Pani przewodnicząca, to ja jeszcze raz zapytam - jaki jest wasz postulat numer jeden, co znajdzie się jutro podczas waszego wyjścia na ulicę
na sztandarach? To będzie więcej pieniędzy w systemie, więcej pieniędzy dla pielęgniarek?
O pieniądze w systemie apelujemy na spotkaniach z ministrem zdrowia i deklarował, że w najbliższym czasie premier
Morawiecki ogłosi Nowy Ład i będziemy zadowoleni z tego, co powie. Więc nie wiem na razie, co premier
będzie mówił. Na pewno wiem, że my wychodzimy i naszym hasłem przewodnim z racji, że będziemy
stać pod Sejmem, to jest hasło "Godziwa praca po wartościowaniu pracy,
a nie po uważaniu". Bo teraz tak się czujemy, że Ministerstwo
tylko bierze pod wzgląd jedną wytyczną dotyczącą wykształcenia personelu i mamy sytuację,
że wchodzące do zawodu osoby mogą zarabiać więcej niż te, które w tym zawodzie
są 30 lat, posiadają ogrom doświadczenia i dla tych młodych osób będą zawsze mistrzem na
początku ich kariery zawodowej. A kolejne postulaty to są te postulaty wieloletnie. My nie możemy mówić
o tym, że mamy właściwe warunki pracy, jak mamy sytuację, że zadania trzech osób
wykonują dwie albo zadania czterech osób wykonują dwie. To obniża jakość udzielanych
świadczeń pacjentom, a nawet doprowadza do takiej sytuacji, jaką mieliśmy w szpitalach tymczasowych,
że dwóch ratowników, dwóch lekarzy, dwie pielęgniarki obsługują 160 ciężko chorych
pacjentów. To państwu zagraża jako społeczeństwu.

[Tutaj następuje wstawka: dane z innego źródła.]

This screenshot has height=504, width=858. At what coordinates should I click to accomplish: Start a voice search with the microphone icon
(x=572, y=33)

Pani przewodnicząca, mówimy o tym, jakie są warunki pracy
i domyślam się, że w minionym roku te warunki pracy były jeszcze gorsze, a to wszystko przez epidemię.
Pani przewodnicząca jakoś podsumowała, ile pielęgniarek zrezygnowało, pielęgniarek i pielęgniarzy, zrezygnowało z pracy w
tym okresie? Ile osób przeszło na emeryturę, bo przecież zawsze podkreślacie ten wysoki wiek pielęgniarek, to może one po prostu już
poszły do Zakładu Ubezpieczeń Społecznych i podziękowały za pracę?

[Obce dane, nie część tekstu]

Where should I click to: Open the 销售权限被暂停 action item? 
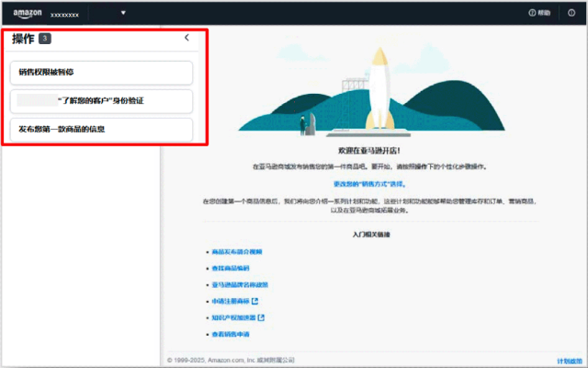pyautogui.click(x=101, y=72)
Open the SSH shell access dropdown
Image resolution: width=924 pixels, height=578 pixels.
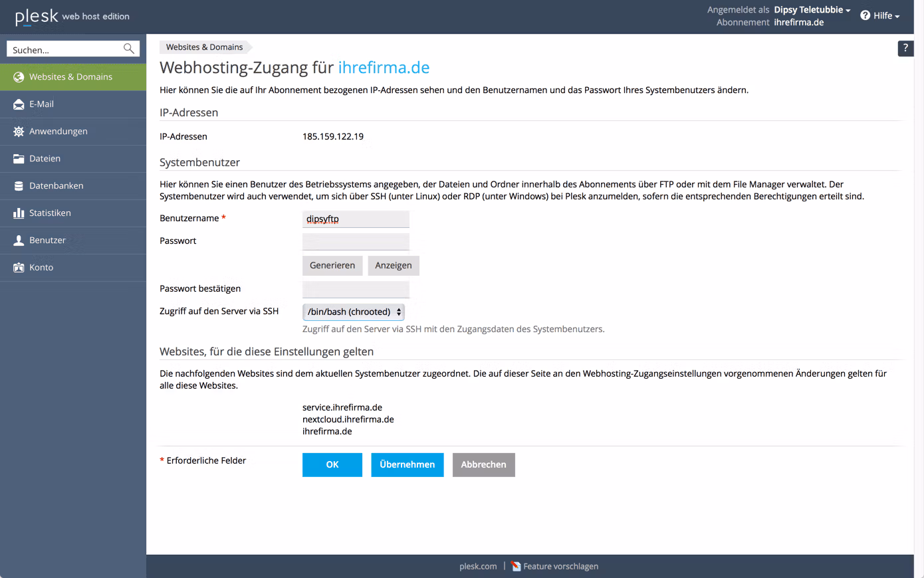click(x=353, y=312)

Wiele. Powiem, że w poprzednim okresie czasu była sytuacja, że te osoby, które nabywały prawa
emerytalne, z chęcią podejmowały pracę dalej. W tej chwili mamy sygnał ze strony tych osób, że jeśli tylko dojdą do
wieku emerytalnego, to, mówiąc kolokwialnie, strzelają tym wszystkim i idą, bo w takich
warunkach pracować się nie da. Idą na tą emeryturę. Natomiast
o ile chodzi o to, jak wyglądać sytuacja będzie, to tak jak mówiłam, w trzydziestym roku
60-letnia pielęgniarka.
A w tej chwili mamy sytuację, że w tym roku odchodzić będzie na emeryturę 10500 osób.

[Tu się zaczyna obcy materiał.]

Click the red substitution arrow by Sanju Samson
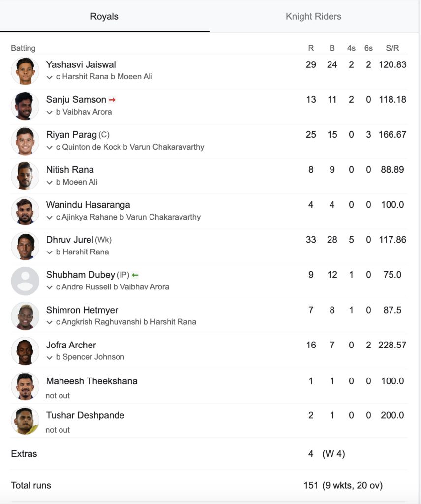Screen dimensions: 421x504 (112, 100)
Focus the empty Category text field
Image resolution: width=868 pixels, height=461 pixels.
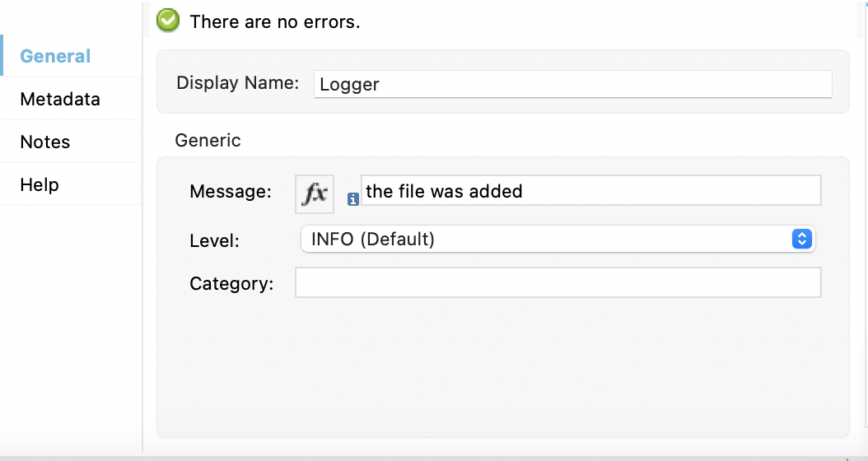click(x=558, y=282)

Szkoli się corocznie 5600. Natomiast do systemu ochrony zdrowia, czyli
podejmuje pracę w zawodzie, 3600. No to są proste rachunki, potrzebujemy
trzy razy tyle osób, żeby zapełnić lukę po osobach przechodzących na emeryturę. Minister zdrowia natomiast
wykonuje ruchy administracyjne, co wprowadza mnie w ogromne zaskoczenie i
myślę, że mamy więcej powodów do tego, żeby się spotykać i omawiać
ważne sprawy, tym bardziej, że ten rząd właśnie i pan premier Morawiecki podpisał w 2019
roku strategię na rzecz rozwoju pielęgniarstwa i położnictwa.
I zapytałam wczoraj pana ministra, czy ta strategia ma szansę na kontynuację, bo jeśli
nie ma, to może minister wyjdzie i premier wyjdzie, i powie, że polski rząd nie chce realizować
polityki na rzecz rozwoju pielęgniarstwa i położnictwa, no i mamy sprawę czystą, tak. Mamy już
sygnały, że polskie pielęgniarki zaczynają pracować u Czechów, którzy mają o wiele lepsze warunki płacowe.
I o ile więcej Czesi płacą?
Proszę?
O ile więcej Czesi płacą, jakie to są różnice?
Ja mogę odnieść się do warunków dotyczących zatrudnienia. Czesi mają na
tysiąc mieszkańców 8 pielęgniarek. Polacy na tysiąc mieszkańców mają 5.
No to mamy porównanie, jakie zadania stoją przed...
Nawet jakby płacili tyle samo, to ostatecznie ten
komfort pracy jest zupełnie inny.
Oczywiście,
że ma pan rację. Że w tym momencie ten komfort, warunki pracy są
zupełnie inne. No a tu mamy i gorsze warunki pracy, i gorsze wynagrodzenia.